Assigned task –
Would you set down the whole listing again exactly as it appears?

Input data –
################

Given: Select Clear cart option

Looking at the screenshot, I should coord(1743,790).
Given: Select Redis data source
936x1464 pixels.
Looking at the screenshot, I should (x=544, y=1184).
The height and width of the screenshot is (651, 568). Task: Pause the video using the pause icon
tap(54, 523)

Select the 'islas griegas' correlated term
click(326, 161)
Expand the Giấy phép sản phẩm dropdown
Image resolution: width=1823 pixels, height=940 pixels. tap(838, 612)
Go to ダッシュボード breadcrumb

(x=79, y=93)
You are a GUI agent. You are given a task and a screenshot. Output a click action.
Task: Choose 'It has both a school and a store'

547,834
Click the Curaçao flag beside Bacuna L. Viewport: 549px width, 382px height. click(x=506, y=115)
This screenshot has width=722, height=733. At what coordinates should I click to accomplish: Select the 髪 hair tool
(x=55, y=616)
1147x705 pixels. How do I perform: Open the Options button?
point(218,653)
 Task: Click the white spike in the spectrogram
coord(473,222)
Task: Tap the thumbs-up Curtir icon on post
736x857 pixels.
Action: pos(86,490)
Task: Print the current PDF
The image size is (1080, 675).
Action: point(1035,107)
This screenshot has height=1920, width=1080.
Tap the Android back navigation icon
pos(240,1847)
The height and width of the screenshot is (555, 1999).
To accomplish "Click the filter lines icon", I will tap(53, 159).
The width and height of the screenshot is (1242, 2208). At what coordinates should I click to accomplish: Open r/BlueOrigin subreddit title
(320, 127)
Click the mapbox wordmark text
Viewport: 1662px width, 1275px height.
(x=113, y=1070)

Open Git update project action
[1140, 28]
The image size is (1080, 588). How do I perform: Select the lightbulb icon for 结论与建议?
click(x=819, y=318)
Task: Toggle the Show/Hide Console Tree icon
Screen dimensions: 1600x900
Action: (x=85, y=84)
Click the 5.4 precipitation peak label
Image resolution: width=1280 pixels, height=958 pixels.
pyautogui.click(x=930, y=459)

################

Worked solution –
Given: Select Clear cart option

Looking at the screenshot, I should coord(1743,790).
Given: Select Redis data source
936x1464 pixels.
Looking at the screenshot, I should (x=544, y=1184).
The height and width of the screenshot is (651, 568). Task: Pause the video using the pause icon
tap(54, 523)

Select the 'islas griegas' correlated term
click(326, 161)
Expand the Giấy phép sản phẩm dropdown
Image resolution: width=1823 pixels, height=940 pixels. tap(838, 612)
Go to ダッシュボード breadcrumb

(x=79, y=93)
You are a GUI agent. You are given a task and a screenshot. Output a click action.
Task: Choose 'It has both a school and a store'

547,834
Click the Curaçao flag beside Bacuna L. Viewport: 549px width, 382px height. click(x=506, y=115)
This screenshot has width=722, height=733. At what coordinates should I click to accomplish: Select the 髪 hair tool
(x=55, y=616)
1147x705 pixels. How do I perform: Open the Options button?
point(218,653)
 Task: Click the white spike in the spectrogram
coord(473,222)
Task: Tap the thumbs-up Curtir icon on post
736x857 pixels.
Action: pos(86,490)
Task: Print the current PDF
The image size is (1080, 675).
Action: point(1035,107)
This screenshot has height=1920, width=1080.
Tap the Android back navigation icon
pos(240,1847)
The height and width of the screenshot is (555, 1999).
To accomplish "Click the filter lines icon", I will tap(53, 159).
The width and height of the screenshot is (1242, 2208). At what coordinates should I click to accomplish: Open r/BlueOrigin subreddit title
(320, 127)
Click the mapbox wordmark text
Viewport: 1662px width, 1275px height.
(x=113, y=1070)

Open Git update project action
[1140, 28]
The image size is (1080, 588). How do I perform: Select the lightbulb icon for 结论与建议?
click(x=819, y=318)
Task: Toggle the Show/Hide Console Tree icon
Screen dimensions: 1600x900
Action: (x=85, y=84)
Click the 5.4 precipitation peak label
Image resolution: width=1280 pixels, height=958 pixels.
pyautogui.click(x=930, y=459)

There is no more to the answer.